Legal professionals have witnessed developments in protecting people's litigation rights over the past 20 years since the implementation of the Civil Procedure Law. Amendments to retrial and enforcement procedures made in 2007 represented a milestone in this regard. However, current pre-trial hearing and enforcement procedures still face a number of issues when it comes to litigants' rights.

Accepting claims

The courts' reluctance to accept certain cases has been widely criticised in the past. Typical examples are when a sensitive case is before the court, like a dispute involving a government agency as the defendant or when courts are under pressure to achieve a certain closed case rate at the end of each year. For these cases, the courts tend to become much stricter, especially during pro forma examination before accepting a claim. The fact that courts are often reluctant to deliver a written rejection for refusals makes the situation worse. The Law never required the courts to do so, leaving the claimants no basis to appeal, even when the decision not to accept was unfair.

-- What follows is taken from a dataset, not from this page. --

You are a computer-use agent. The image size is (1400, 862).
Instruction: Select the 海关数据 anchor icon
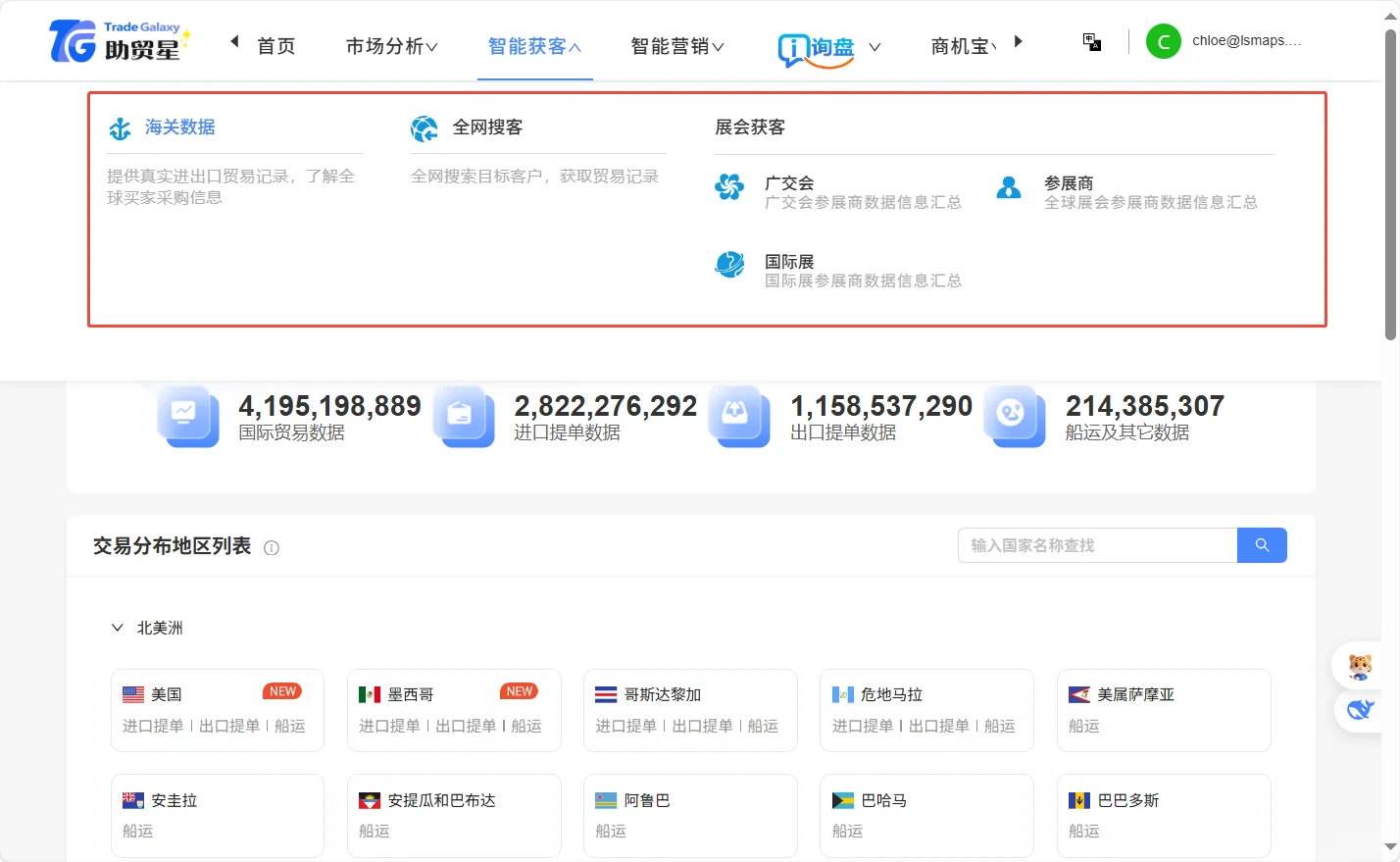(120, 127)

Article 123 of the new Law may address this problem to a certain extent. Under this Article, the court must now issue a written ruling within seven days if it rejects a case filing against which an aggrieved claimant may appeal. This also gives practitioners a solid legal basis to request a written ruling when a court refuses and allows stricter supervision over court practice.

Interim relief expanded

Offering a more complete system of interim remedies, Chapter 9 of the new Law introduces the possibility of obtaining pre-suit or pre-judgment injunctions. In the 2007 revision, interim measures were only applicable to property, preventing the courts from restricting or prohibiting certain pre-suit or pre-judgment misconduct. But in many circumstances it is essential for claimants to obtain interim protection of interests other than property before the judgment is issued or before a claim has been filed. For example, a party whose trademark is infringed may need the court to prohibit the infringement pending judgment. In some cases the amount of damages awarded were higher because an interim injunction was not available to prevent the damage from occurring. The latest revision now explicitly provides that the court may order specific performance or prohibit certain conduct on its own initiative or upon the request of a party.

Third party cancellations allowed

As well as being unjust, malicious or artificial lawsuits can harm a third party's interests. A typical example is when a debtor has an associate sue against their property, which avoids enforcement by a genuine creditor. Using civil procedure to serve illegal purposes seriously undermines people's faith in the law.